How does this affect other platforms? Why was the NO_EEP_SWAP flag set
in the first place? Christian, care to comment on this?

-Toke
Christian Lamparter April 15, 2023, 4:02 p.m. UTC | #2
Hi,

On 4/15/23 17:25, Toke Høiland-Jørgensen wrote:
> Álvaro Fernández Rojas <noltari@gmail.com> writes:
> 
>> BCM63xx (Big Endian MIPS) devices store the calibration data in MTD
>> partitions but it needs to be swapped in order to work, otherwise it fails:
>> ath9k 0000:00:01.0: enabling device (0000 -> 0002)
>> ath: phy0: Ignoring endianness difference in EEPROM magic bytes.
>> ath: phy0: Bad EEPROM VER 0x0001 or REV 0x00e0
>> ath: phy0: Unable to initialize hardware; initialization status: -22
>> ath9k 0000:00:01.0: Failed to initialize device
>> ath9k: probe of 0000:00:01.0 failed with error -22
> 
> How does this affect other platforms? Why was the NO_EEP_SWAP flag set
> in the first place? Christian, care to comment on this?

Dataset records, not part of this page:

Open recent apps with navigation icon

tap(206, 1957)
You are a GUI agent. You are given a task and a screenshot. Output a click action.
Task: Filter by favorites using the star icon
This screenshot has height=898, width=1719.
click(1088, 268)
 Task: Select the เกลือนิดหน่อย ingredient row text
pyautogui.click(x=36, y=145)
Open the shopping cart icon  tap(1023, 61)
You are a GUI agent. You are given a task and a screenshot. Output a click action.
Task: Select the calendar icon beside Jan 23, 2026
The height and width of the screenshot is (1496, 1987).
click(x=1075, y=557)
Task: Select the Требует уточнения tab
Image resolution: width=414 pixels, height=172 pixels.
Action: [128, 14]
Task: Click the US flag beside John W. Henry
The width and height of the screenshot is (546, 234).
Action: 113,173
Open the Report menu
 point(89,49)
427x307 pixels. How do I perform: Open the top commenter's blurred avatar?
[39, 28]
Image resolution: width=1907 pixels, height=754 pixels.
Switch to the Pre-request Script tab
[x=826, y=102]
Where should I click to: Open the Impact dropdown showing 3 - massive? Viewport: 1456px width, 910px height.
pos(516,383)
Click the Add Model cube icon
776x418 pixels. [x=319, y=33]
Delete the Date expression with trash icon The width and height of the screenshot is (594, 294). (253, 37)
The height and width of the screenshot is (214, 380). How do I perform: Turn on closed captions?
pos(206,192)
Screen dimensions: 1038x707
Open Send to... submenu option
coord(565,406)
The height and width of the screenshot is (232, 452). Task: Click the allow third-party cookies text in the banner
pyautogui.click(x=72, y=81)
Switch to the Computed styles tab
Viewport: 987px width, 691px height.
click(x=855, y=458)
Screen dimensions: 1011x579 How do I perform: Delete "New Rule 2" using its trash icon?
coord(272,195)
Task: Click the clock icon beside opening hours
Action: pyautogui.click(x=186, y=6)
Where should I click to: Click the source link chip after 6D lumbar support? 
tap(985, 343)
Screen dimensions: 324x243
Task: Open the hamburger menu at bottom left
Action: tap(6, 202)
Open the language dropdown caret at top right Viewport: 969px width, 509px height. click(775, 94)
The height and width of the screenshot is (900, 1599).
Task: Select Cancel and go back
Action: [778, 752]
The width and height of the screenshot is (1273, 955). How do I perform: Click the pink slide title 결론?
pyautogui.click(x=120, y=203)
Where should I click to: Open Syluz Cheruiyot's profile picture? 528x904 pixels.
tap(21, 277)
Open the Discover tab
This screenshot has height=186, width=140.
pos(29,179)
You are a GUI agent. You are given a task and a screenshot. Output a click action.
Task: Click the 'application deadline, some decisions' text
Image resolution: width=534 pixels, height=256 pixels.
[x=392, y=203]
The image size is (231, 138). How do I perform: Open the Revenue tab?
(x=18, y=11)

I knew this would come up. I've written what I know and remember in the
pull-request/buglink.

Maybe this can be added to the commit?
Link: https://github.com/openwrt/openwrt/pull/12365

| From what I remember, the ah->ah_flags |= AH_NO_EEP_SWAP; was copied verbatim from ath9k_of_init's request_eeprom.

Since the existing request_firmware eeprom fetcher code set the flag,
the nvmem code had to do it too.

In theory, I don't think that not setting the AH_NO_EEP_SWAP flag will cause havoc.
I don't know if there are devices out there, which have a swapped magic (which is
used to detect the endianess), but the caldata is in the correct endiannes (or
vice versa - Magic is correct, but data needs swapping).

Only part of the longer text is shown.